Pond — Data Warehouse
Pond is DataHippo's federated data warehouse. Connect your databases, SaaS tools, files, and streaming sources, then query them all with standard SQL through any PostgreSQL client. No ETL pipelines required.
INFO
Detailed documentation for Pond is coming soon. This page provides a feature overview.
Features
Federated SQL
Query across all connected data sources using standard SQL. Pond's federation planner optimizes cross-source joins automatically.
PostgreSQL Wire Protocol
Connect with any PostgreSQL client — psql, Metabase, Grafana, Tableau, DBeaver, or your application's existing database driver.
psql -h pond.datahippo.io -p 5433 -U dh_your_keySELECT c.amount, o.status
FROM stripe.charges c
JOIN postgres.orders o ON c.metadata->>'order_id' = o.id::text
WHERE c.created > '2025-01-01';Data Sources
Databases
- PostgreSQL, MySQL, ClickHouse, SQL Server, MongoDB
- Snowflake, BigQuery, Redshift, SQLite
SaaS
- Stripe, Google Sheets
Files
- CSV, Excel, JSON / NDJSON
Object Storage
- S3, Cloudflare R2 (Parquet files)
Streaming
- Kafka, AWS Kinesis
Blockchain
- Ethereum, Solana, Bitcoin, Polygon
Storage Tiers
- Hot — ClickHouse-backed for frequently queried data with sub-second latency.
- Warm — R2/S3 Parquet files with skip indexes for cost-efficient analytical queries.
- Cold — On-demand federation for infrequently accessed sources.
Skip Index System
Parquet files are indexed with FST, Xor filters, and MinMax statistics for efficient file pruning.

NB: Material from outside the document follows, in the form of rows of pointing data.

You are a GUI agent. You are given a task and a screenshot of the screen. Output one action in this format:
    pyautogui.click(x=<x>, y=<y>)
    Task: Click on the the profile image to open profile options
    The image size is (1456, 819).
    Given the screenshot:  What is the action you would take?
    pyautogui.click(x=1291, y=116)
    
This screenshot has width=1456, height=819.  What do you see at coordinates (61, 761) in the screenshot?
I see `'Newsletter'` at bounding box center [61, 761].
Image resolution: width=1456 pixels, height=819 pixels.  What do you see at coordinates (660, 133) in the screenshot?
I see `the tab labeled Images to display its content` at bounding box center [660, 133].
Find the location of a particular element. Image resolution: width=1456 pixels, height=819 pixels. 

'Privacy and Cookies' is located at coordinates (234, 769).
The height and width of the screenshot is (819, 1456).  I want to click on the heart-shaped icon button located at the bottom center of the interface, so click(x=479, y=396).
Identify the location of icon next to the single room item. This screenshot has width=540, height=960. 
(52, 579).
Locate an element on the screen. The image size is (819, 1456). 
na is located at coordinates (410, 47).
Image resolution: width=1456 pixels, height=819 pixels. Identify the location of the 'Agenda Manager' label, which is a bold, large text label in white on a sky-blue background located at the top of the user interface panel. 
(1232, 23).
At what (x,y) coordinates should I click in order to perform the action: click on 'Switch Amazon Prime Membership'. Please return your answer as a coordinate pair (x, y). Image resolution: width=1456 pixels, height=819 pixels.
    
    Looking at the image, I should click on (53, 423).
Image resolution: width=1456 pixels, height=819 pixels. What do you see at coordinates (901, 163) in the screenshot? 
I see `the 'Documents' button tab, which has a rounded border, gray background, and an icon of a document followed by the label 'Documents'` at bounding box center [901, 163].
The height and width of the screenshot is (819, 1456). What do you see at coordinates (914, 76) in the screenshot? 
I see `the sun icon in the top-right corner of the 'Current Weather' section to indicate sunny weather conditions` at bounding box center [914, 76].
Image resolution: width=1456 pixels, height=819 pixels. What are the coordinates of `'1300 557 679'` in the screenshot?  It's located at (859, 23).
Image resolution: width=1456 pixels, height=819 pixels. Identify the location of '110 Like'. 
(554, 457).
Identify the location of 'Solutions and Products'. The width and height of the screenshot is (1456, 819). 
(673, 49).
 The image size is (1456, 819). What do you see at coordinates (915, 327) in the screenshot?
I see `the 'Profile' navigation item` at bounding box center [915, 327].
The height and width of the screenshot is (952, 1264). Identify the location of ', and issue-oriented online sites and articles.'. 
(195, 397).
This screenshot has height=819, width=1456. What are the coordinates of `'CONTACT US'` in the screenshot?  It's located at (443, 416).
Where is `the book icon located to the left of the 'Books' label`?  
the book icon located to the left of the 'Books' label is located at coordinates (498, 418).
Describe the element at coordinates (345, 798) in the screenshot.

Only relevant files are scanned during queries.
Catalog Service
Automatic schema discovery and lineage tracking across all connected sources. See column-level dependencies and data flow.
Sync Pipeline
Configurable sync schedules with interval, cron, and manual triggers. Track sync status, row counts, and error rates.
Natural Language Queries
Ask questions in plain English and Pond translates them to SQL across your connected sources.